A flowchart (Fig. 2) was utilized to illustrate the methodology employed in our research. The first path (1) represents the clinical model, wherein we preprocessed the clinical data and subsequently applied machine learning (ML) algorithms, which will be explained in detail later. In the second model (2) and the third model (3), ML algorithms were applied to the radiomic data and merged data, respectively. Finally, we evaluated the performance of all three models using various evaluation metrics, which will be discussed in greater detail. In this study, five machine learning techniques were put into practice: Adaptive Boosting (AdaBoost), Random Under-sampling Boosting (RUSBoost), Extreme Gradient Boosting (XGBoost), support vector machines (SVM), and Logistic Regression. These algorithms were chosen for their effectiveness in addressing classification and regression problems.
-
SVM: The support vector machines family of machine learning allows for the resolution of classification, regression, and anomaly detection problems. They are renowned for their strong theoretical guarantees, high flexibility, and ease of use even for those with no prior knowledge of data mining [26].
-
Logistic Regression: Is a statistical model that enables the study of the relationship between a group of qualitative variables Xi and a qualitative variable Y. It also allows for predicting the likelihood of an event based on the regression coefficient [27].
-
XGBoost: Is an ensemble learning method that employs a gradient reinforcement framework, is built on an ensemble decision tree, and is based on the sequential self-improvement principle; it works sequentially to improve by capitalization in comparison to previous execution [28].
-
RUSBoost: Is a variant of SMOTEBoost, designed specifically to address the issue of data class imbalance. It employs a combination of data sampling and boosting to reduce majority class sampling and to more accurately predict the minority class [29].
-
AdaBoost: Similar to XGBoost, it generates sequentially weak learners. This technique attempts to improve the system by focusing on misclassified data [30].
Evaluation metrics
Imbalanced datasets pose a significant challenge for machine learning models due to the unequal distribution of classes, leading to difficulties in accurately predicting the minority class. This issue is commonly encountered in various health applications [31], including our study. Specifically, our dataset exhibited a higher number of instances representing the non-recurrence event class compared to the recurrence event class. Consequently, evaluating the performance of machine learning algorithms on this dataset requires the utilization of evaluation metrics that effectively address the problem of imbalanced data distribution.
The metrics used in this study are as follows:
Precision and recall
Are essential metrics in classification because of their robustness and interpretability. They are based on the confusion matrix and focus on the performance of the model on positive individuals:
Precision: Is also known as positive predictive value, and it measures the model’s ability to avoid making an error during a positive prediction. It corresponds to the success rate of positive predictions.

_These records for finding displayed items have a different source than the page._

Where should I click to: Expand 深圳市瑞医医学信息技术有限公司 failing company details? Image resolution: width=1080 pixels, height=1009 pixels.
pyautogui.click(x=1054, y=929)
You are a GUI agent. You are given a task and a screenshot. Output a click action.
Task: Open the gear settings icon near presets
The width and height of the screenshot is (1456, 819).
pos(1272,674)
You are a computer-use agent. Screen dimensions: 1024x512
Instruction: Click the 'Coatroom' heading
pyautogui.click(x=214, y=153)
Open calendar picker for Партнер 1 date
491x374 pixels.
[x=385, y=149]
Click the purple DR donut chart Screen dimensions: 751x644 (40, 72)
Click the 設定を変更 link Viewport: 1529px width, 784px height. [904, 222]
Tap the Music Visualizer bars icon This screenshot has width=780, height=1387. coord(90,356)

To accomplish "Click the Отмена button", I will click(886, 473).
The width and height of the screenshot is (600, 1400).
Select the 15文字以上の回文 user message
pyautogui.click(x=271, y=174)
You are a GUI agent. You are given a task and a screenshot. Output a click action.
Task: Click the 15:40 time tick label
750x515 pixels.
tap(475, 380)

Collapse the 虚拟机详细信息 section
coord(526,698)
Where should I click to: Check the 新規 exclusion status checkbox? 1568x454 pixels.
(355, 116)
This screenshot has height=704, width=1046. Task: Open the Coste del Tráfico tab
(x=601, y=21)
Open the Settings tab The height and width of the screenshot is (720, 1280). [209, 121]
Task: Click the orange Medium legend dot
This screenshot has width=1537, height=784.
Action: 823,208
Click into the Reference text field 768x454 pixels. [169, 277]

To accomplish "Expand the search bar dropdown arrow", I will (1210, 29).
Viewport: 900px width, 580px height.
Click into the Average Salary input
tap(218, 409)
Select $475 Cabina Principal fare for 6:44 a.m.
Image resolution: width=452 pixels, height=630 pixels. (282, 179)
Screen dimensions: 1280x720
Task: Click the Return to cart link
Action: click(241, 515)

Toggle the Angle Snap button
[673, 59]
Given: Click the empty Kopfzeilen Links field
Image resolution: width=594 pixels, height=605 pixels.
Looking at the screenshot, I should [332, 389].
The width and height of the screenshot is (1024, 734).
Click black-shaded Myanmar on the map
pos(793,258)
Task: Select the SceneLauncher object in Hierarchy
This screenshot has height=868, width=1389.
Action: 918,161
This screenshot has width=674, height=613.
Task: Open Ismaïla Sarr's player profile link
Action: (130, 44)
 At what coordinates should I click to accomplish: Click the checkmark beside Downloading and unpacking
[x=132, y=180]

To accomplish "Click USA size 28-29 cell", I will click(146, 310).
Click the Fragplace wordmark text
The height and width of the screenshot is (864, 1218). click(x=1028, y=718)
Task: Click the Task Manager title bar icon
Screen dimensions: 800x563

Recall: Is sometimes referred to as sensitivity, true-positive rate, or hit rate. It measures the model’s ability to identify all positive individuals and is correlated with the model’s detection rate of positive individuals.
F1 score
It is the average of recall and precision, which shows how recall and precision can be combined to produce a higher rating. Consequently, it performs well on an imbalanced dataset.
ROC curve
ROC is the abbreviation of “receiver operator characteristics”. It is used to evaluate the effectiveness of various model classifications from one or more models. The higher the value of a curve, the larger the area under the curve, the less error the classifier makes.
AUC
It is an acronym for “area under the ROC curve.” It is a synopsis of the ROC curve that shows the degree to which a classifier is capable of differentiating across classes. The model performs better at differentiating between positive and negative classes the higher its AUC.
Results
The results obtained from the first, second, and third model are illustrated in the tables below (Tables 1, 2, 3).
Figure 3 presents the ROC curve benchmark for the different algorithms using the three models.
Using clinical model
As shown in Table 1, when considering the clinical data alone, the results show that Logistic Regression performed consistently well, achieving high precision, recall, F1 score, and AUC. SVM also demonstrated competitive performance across these metrics. XGBoost, on the other hand, outperformed other algorithms in terms of precision and achieved a high AUC score, indicating its effectiveness in leveraging clinical data for prediction.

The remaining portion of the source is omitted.